— Study material —
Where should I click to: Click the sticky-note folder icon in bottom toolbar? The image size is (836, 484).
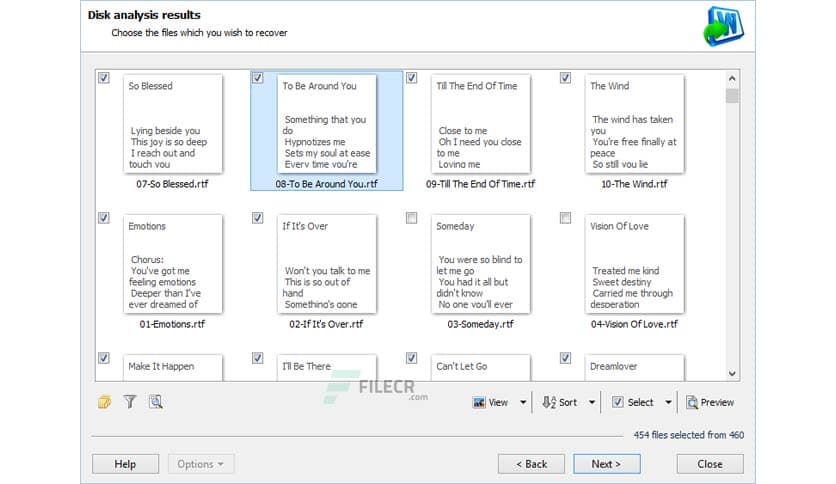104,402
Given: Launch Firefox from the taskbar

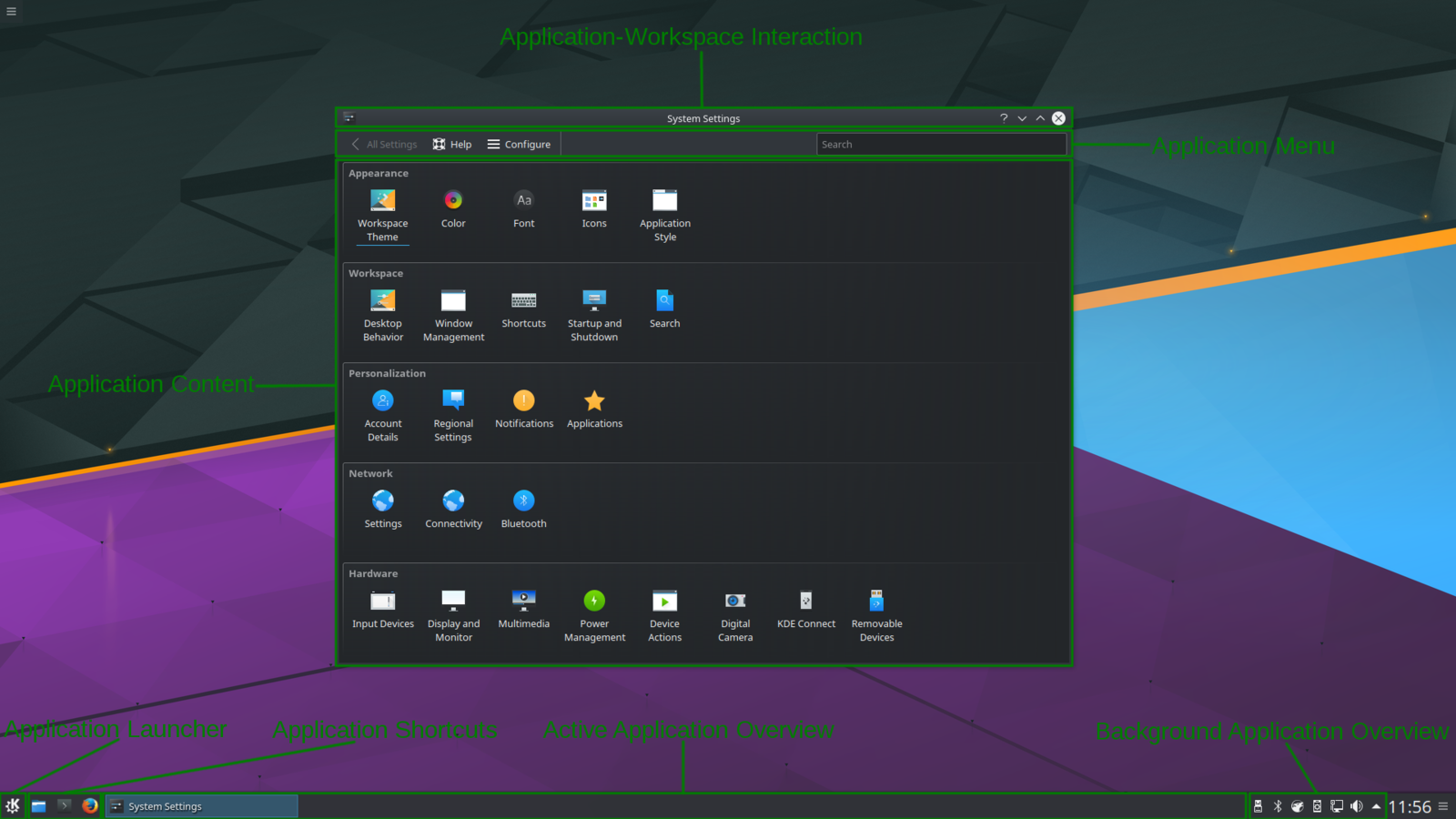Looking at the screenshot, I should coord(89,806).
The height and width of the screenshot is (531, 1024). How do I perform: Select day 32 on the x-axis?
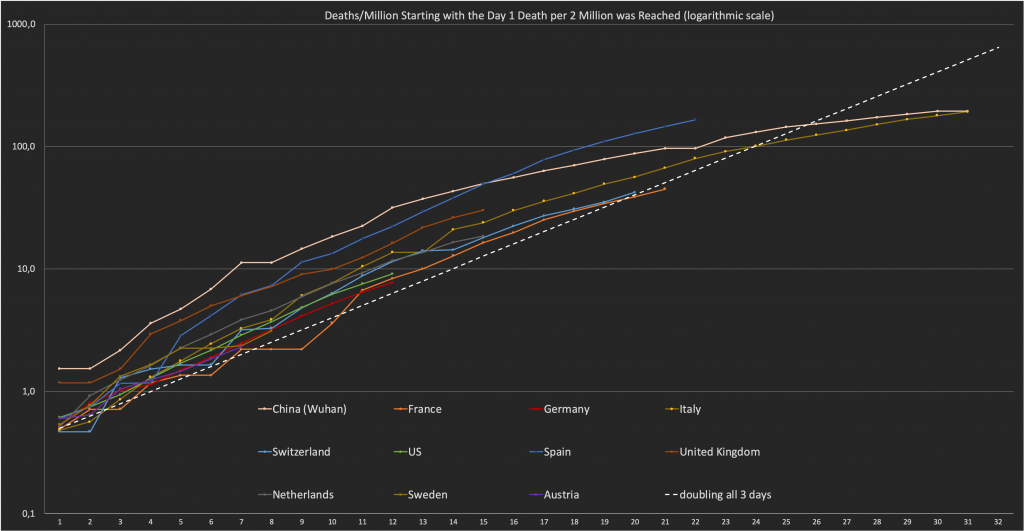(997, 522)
--
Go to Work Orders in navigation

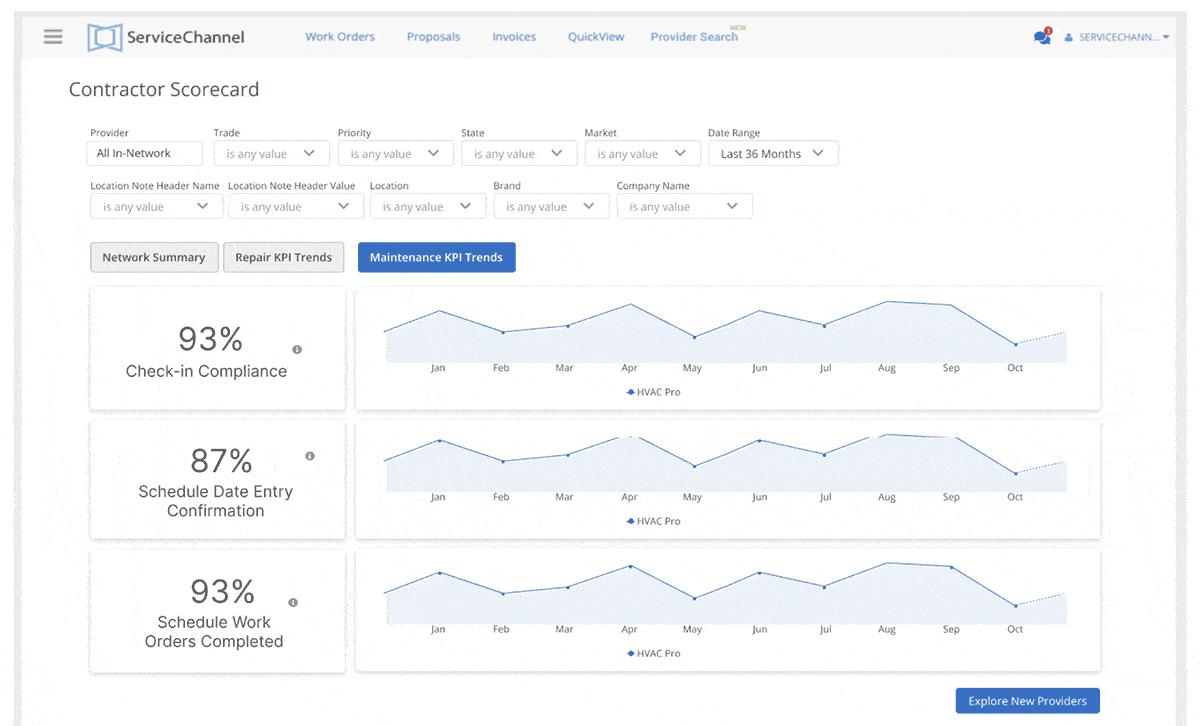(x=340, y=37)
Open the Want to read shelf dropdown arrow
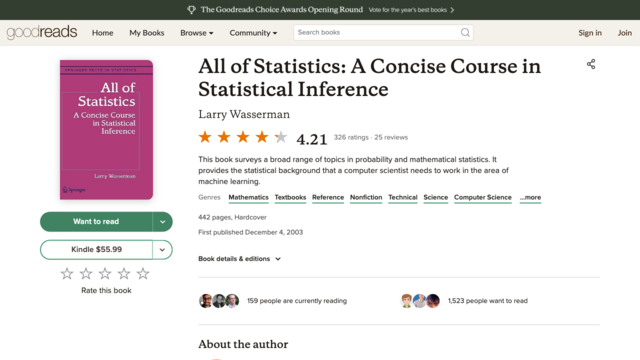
* * *
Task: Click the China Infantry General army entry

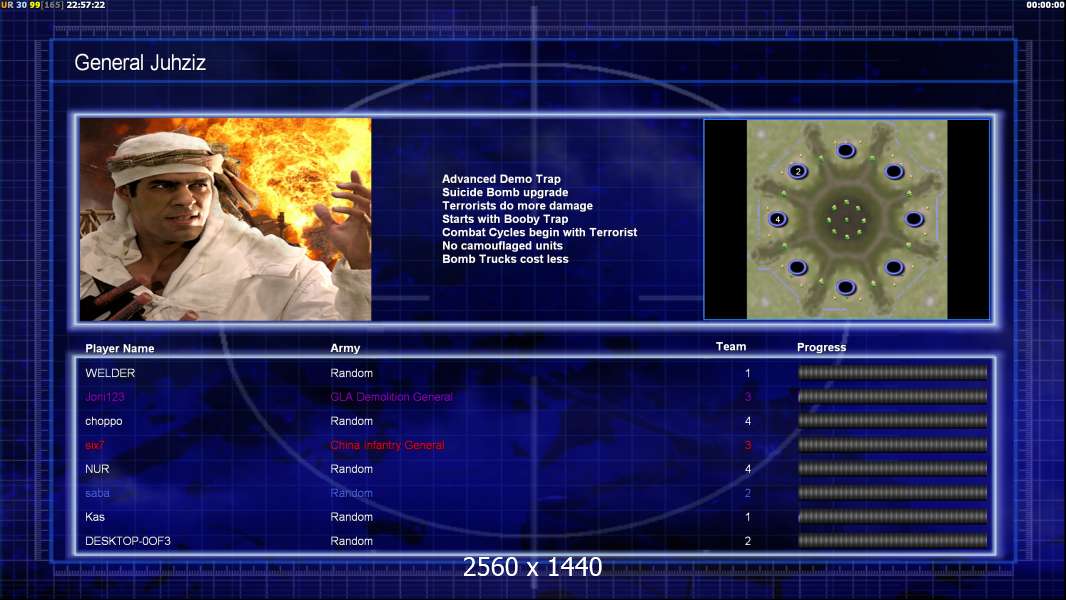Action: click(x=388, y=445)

— Assigned task —
Copy word for word the lines of the records above from the one with "Go to Work Orders in navigation" up to and including the one with "Open the Want to read shelf dropdown arrow". Skip the pictures.

— Reply to the exercise —
Go to Work Orders in navigation

(x=340, y=37)
Open the Want to read shelf dropdown arrow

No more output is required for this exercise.